On June the 25-26th in modern-day Montana, Colonel Custer and 270 cavalrymen were slaughtered in the last great victory of the ‘noble savage’ over the ‘white man.’ In the late 19th Century, tensions increased between the Native inhabitants of the Great Plains and encroaching settlers. While some of the indigenous people resigned themselves to living on ever-shrinking reservations, a number of them resisted, sometimes fiercely.
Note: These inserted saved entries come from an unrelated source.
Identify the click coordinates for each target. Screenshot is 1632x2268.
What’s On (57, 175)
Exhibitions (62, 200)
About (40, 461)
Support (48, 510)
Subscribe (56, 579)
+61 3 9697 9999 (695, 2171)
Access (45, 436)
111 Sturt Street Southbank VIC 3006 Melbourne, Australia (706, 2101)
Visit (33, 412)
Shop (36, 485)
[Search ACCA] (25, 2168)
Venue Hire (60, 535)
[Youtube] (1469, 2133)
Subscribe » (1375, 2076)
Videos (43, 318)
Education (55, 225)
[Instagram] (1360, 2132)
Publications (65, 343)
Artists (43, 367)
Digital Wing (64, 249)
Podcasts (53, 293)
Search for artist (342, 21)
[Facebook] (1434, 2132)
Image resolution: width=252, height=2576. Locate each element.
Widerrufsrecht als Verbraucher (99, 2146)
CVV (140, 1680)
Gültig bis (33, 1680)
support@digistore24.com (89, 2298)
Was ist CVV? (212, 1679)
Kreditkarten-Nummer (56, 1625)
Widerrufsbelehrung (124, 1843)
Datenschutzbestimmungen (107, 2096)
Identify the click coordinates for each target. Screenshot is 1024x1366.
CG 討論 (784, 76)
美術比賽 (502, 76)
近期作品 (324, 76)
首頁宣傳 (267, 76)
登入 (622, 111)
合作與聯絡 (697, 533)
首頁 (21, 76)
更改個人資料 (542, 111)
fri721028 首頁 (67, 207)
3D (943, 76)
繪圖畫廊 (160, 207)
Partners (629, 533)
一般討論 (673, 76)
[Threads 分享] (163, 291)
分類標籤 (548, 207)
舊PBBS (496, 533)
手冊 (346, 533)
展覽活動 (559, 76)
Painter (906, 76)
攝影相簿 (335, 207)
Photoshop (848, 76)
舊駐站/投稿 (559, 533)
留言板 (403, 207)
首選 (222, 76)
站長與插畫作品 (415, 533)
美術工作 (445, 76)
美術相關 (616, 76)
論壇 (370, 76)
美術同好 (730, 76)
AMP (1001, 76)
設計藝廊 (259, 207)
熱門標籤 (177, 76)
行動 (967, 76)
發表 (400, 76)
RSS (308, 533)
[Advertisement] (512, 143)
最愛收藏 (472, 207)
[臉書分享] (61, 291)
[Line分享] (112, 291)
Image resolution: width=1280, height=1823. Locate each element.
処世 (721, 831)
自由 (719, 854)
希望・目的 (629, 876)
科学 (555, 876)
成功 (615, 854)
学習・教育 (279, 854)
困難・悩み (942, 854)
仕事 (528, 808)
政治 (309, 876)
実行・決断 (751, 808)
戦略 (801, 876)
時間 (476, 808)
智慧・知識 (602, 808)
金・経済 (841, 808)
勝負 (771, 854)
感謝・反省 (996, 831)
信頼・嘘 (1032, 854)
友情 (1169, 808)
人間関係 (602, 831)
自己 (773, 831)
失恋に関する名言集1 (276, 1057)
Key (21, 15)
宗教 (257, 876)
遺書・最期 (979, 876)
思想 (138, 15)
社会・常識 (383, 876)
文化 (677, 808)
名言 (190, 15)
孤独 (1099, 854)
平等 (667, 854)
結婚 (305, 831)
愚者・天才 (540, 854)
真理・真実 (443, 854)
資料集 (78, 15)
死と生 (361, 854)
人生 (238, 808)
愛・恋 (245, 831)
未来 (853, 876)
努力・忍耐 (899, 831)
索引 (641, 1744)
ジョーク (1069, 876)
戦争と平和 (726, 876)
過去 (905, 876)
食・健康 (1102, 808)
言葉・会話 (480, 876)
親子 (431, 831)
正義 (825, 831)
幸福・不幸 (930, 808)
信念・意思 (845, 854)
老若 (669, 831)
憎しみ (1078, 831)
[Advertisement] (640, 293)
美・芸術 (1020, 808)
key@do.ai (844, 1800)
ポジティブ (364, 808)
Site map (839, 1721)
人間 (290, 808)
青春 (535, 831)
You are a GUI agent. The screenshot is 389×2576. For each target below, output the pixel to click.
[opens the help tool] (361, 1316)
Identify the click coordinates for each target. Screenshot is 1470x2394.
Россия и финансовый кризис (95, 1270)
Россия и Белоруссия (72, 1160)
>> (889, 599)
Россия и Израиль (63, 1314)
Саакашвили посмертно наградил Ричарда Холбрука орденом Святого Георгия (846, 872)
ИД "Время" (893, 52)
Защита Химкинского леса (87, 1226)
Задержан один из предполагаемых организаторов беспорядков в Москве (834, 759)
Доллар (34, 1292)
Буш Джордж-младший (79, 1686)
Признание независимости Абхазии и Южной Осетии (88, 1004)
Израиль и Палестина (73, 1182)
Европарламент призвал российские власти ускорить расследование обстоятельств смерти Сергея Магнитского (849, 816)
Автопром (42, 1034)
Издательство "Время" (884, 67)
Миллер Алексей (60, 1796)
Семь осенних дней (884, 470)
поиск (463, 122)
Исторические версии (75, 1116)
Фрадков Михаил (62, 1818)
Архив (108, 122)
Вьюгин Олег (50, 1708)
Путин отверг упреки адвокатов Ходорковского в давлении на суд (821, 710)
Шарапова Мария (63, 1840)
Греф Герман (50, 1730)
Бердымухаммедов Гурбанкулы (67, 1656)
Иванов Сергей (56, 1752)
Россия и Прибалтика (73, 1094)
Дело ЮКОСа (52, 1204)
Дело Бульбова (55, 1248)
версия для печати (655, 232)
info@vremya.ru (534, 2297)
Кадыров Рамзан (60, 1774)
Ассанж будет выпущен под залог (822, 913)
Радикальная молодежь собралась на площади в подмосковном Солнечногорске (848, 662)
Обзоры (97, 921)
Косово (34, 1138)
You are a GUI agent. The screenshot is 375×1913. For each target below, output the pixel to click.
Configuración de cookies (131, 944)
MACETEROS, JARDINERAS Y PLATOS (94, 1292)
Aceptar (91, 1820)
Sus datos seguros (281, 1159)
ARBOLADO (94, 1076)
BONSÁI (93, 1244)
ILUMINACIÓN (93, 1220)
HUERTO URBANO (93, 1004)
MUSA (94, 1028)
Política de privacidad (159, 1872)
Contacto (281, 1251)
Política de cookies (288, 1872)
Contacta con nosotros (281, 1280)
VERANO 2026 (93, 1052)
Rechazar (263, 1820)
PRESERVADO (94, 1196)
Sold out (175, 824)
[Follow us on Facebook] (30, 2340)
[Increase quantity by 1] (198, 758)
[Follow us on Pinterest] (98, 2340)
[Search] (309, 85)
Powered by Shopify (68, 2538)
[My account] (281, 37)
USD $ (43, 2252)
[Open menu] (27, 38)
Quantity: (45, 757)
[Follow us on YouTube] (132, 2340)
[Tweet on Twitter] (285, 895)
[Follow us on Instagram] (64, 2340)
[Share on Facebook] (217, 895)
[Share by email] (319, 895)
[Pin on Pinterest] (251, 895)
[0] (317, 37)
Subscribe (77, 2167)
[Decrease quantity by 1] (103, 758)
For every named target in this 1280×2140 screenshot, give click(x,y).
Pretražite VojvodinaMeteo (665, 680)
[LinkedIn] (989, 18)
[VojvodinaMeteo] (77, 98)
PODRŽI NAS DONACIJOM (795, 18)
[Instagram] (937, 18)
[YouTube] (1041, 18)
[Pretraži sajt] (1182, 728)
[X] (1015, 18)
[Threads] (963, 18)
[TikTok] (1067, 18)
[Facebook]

Colonel Custer’s 7th Cavalry Regiment was part of a military expedition into Dakota territory to force the Sioux and the Cheyenne back to their reservations. Close to the Little Bighorn River, Custer’s Indian scouts sighted a giant herd of horses in the distance, signifying the presence of a correspondingly large village. Custer decided to attack them before they could scatter. After dividing up his companies into three battalions under the command of himself, Major Reno and Captain Benteen, Custer’s and Reno’s battalions moved up the river towards the Indian village. With the village detected up ahead, Custer ordered Reno to charge in, chase the enemy and to bring them to battle. Yet, there would be no chasing to be done, not by the Americans. Reno’s men careered along the riverbank before being confronted by the sight of an alarmingly vast forest of tepees. Like at Cieneguilla (see above), Reno’s men dismounted, advanced in a skirmish line and shot up the village. 500 mounted Indians then slammed into their right flank and Reno clearly realised his men were up against it. He ordered a retreat. With the Indians snapping at their heels, they made it to some bluffs and linked up with Benteen’s battalion and, bloodied, dug in to recuperate. Custer, meanwhile, attempted a river crossing but was driven off before making a fighting retreat towards a small hill. The cavalrymen fought frenetically as a giant mass of whooping warriors swirled around and cut them down. The soldiers formed breastworks of dead horses; most fought to the death; some put a gun to their heads rather than be taken by their tormentors. Custer’s battalion was entirely destroyed.
Over 300 American soldiers lay dead and wounded but 11 months later, the Sioux War was won. This battle was the Native tribes’ last hurrah before their ultimate submission. ‘Custer’s Last Stand’ holds a special significance in US historical culture; Custer achieved the fame he sought but it was a traumatic setback in the American mission to tame the Wild West.